> Stated problem A:
In the court ruling, whose affidavit did the judge have regard to in striking a balance of justice between the parties?

> Extract to read:
━━━━━━━━━━━━━━━━

7.       In reaching my decision I have had to strike a balance of justice between the parties. In
doing so, I have had regard to the affidavit of Joanelle O’Cleirigh, Solicitor on behalf of
the applicant. At para. 18 of her affidavit, Ms. O’Cleirigh sets out the various grounds
upon which this application is opposed.
8.       Sub-paragraphs (a) to (d) refer to the practical arrangements that will have to be put in
place to accommodate the applicant in the giving of her oral evidence. It seems to me
that these practical arraignments will have to be put in place, be it a unitary or a modular
trial.
9.       At sub-paras. (e), (f) and (h), concern is raised as to a potential unfairness in requiring
both the applicant and Dr. du Feu (who will also require the same practical arrangements
as the applicant does in the giving of her evidence) to attend both modules. I am satisfied
that this concern can be answered by directing that both the applicant and Dr. du Feu can
give all their evidence in the course of the hearing of the first module, but without
prejudice of their entitlement to give evidence at the second module, should they so wish.
10.       I think the point can be made that it may well be the case that the areas covered by the
first module cover much of the applicant’s claim so that, in effect, what I am directing is
very close to a unitary trial. Also, if some or all of the issues in the first module are
determined in favour of the applicant, it may well be that agreement will be reached
between the parties without the necessity for a second module. A determination of the
issues in the first module would facilitate this.
Future proceedings
11.       Earlier in this ruling I referred to the extensive grounds upon which the applicant seeks
relief. In my view, it would be very much in the interests of the parties if the number of
reliefs being sought could be reduced. For example, it may well be the case that if one
particular order, or orders, of mandamus were granted then the others sought would
have to logically follow. This would be of great assistance to the court that will ultimately
Page 5 ⇓
hear this application and should reduce the length of the time of trial. The reliefs sought
should be reduced so that a number of “core” remedies are identified and these are
proceeded with.

━━━━━━━━━━━━━━━━

> Records for processing:

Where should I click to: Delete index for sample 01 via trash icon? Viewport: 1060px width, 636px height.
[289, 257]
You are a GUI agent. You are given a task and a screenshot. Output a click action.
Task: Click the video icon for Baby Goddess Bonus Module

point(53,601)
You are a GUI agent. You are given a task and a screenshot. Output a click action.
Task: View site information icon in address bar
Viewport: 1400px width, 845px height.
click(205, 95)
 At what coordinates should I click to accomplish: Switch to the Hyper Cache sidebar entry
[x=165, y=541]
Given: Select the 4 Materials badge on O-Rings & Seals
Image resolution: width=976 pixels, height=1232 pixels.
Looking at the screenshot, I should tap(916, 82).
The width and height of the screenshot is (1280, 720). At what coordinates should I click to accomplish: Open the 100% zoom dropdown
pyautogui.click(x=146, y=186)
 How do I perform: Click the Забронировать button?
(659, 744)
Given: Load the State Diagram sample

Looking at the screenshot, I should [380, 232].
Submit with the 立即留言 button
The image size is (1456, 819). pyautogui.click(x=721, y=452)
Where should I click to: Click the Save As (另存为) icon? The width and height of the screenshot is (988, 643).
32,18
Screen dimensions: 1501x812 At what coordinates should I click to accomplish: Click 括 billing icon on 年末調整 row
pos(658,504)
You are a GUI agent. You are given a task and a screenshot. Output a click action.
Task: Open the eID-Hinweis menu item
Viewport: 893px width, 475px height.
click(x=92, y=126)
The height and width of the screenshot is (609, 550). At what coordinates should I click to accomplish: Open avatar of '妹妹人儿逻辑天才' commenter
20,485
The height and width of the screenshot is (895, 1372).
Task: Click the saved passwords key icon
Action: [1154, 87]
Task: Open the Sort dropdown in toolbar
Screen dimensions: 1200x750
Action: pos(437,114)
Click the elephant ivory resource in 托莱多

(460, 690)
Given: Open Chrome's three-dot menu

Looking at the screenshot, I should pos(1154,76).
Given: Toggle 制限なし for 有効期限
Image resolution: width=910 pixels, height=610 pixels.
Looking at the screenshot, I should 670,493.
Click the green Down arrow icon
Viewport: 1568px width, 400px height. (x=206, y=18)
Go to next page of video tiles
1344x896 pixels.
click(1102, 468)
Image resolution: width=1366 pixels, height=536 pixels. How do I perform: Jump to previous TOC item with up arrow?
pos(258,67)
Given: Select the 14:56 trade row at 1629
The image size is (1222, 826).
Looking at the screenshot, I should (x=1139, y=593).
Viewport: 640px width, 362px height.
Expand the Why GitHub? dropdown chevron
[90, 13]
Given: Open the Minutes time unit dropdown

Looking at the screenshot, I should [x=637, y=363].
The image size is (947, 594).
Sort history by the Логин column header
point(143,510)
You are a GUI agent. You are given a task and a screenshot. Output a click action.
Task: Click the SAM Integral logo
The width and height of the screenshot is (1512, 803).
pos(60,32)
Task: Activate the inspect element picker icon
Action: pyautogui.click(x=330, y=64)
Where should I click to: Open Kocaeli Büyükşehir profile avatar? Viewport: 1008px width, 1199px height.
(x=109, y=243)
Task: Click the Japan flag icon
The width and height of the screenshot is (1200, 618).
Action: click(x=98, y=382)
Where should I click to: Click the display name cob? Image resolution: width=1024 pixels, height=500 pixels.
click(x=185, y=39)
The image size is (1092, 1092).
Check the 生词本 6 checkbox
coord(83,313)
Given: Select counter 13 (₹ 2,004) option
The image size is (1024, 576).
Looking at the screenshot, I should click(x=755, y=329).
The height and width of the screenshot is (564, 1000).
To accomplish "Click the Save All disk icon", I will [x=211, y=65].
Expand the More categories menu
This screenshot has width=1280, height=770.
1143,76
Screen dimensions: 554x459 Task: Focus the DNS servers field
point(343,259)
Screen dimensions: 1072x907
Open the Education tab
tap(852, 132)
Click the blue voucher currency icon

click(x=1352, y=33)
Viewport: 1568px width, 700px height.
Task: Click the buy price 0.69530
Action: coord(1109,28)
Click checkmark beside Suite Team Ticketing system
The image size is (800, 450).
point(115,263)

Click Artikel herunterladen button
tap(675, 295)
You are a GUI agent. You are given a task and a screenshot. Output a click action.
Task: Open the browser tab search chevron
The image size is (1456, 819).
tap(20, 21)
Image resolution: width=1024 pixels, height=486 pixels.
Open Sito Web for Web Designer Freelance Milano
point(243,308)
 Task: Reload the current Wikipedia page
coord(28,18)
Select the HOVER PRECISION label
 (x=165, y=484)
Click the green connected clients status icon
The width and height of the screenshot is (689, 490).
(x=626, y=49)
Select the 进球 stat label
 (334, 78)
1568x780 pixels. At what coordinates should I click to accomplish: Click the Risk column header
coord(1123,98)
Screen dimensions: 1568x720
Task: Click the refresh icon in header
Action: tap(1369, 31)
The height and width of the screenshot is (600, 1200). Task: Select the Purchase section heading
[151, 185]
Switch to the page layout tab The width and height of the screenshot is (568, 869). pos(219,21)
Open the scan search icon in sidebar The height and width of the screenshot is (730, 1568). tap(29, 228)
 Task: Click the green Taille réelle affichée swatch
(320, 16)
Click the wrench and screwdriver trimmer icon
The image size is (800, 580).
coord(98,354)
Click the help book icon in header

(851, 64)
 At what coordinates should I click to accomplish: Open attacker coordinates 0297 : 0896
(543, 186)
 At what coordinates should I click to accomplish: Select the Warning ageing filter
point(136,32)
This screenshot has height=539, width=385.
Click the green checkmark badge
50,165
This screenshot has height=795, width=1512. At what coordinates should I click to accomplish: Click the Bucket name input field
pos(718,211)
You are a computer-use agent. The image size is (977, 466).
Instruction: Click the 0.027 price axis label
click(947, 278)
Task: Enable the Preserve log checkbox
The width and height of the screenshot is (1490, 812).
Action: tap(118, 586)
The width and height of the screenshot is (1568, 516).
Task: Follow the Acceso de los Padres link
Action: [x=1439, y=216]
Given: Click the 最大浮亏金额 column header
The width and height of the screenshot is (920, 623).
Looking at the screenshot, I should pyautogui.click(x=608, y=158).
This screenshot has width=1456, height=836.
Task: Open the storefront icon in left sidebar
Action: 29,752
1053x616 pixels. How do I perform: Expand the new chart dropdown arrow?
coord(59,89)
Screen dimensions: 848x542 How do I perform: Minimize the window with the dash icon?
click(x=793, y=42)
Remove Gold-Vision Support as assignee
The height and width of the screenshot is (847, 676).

━━━━━━━━━━━━━━━━

> Stated problem B:
Please rewrite only the records between the lines holding "Click the green Down arrow icon" and "Looking at the screenshot, I should click(x=755, y=329).", inclusive, changing "dropdown" to "menu" and leaving everything else as it is.

> Solution A:
The affidavit of Joanelle O’Cleirigh, Solicitor on behalf of the applicant.

> Solution B:
Click the green Down arrow icon
Viewport: 1568px width, 400px height. (x=206, y=18)
Go to next page of video tiles
1344x896 pixels.
click(1102, 468)
Image resolution: width=1366 pixels, height=536 pixels. How do I perform: Jump to previous TOC item with up arrow?
pos(258,67)
Given: Select the 14:56 trade row at 1629
The image size is (1222, 826).
Looking at the screenshot, I should (x=1139, y=593).
Viewport: 640px width, 362px height.
Expand the Why GitHub? menu chevron
[90, 13]
Given: Open the Minutes time unit menu

Looking at the screenshot, I should [x=637, y=363].
The image size is (947, 594).
Sort history by the Логин column header
point(143,510)
You are a GUI agent. You are given a task and a screenshot. Output a click action.
Task: Click the SAM Integral logo
The width and height of the screenshot is (1512, 803).
pos(60,32)
Task: Activate the inspect element picker icon
Action: pyautogui.click(x=330, y=64)
Where should I click to: Open Kocaeli Büyükşehir profile avatar? Viewport: 1008px width, 1199px height.
(x=109, y=243)
Task: Click the Japan flag icon
The width and height of the screenshot is (1200, 618).
Action: click(x=98, y=382)
Where should I click to: Click the display name cob? Image resolution: width=1024 pixels, height=500 pixels.
click(x=185, y=39)
The image size is (1092, 1092).
Check the 生词本 6 checkbox
coord(83,313)
Given: Select counter 13 (₹ 2,004) option
The image size is (1024, 576).
Looking at the screenshot, I should click(x=755, y=329).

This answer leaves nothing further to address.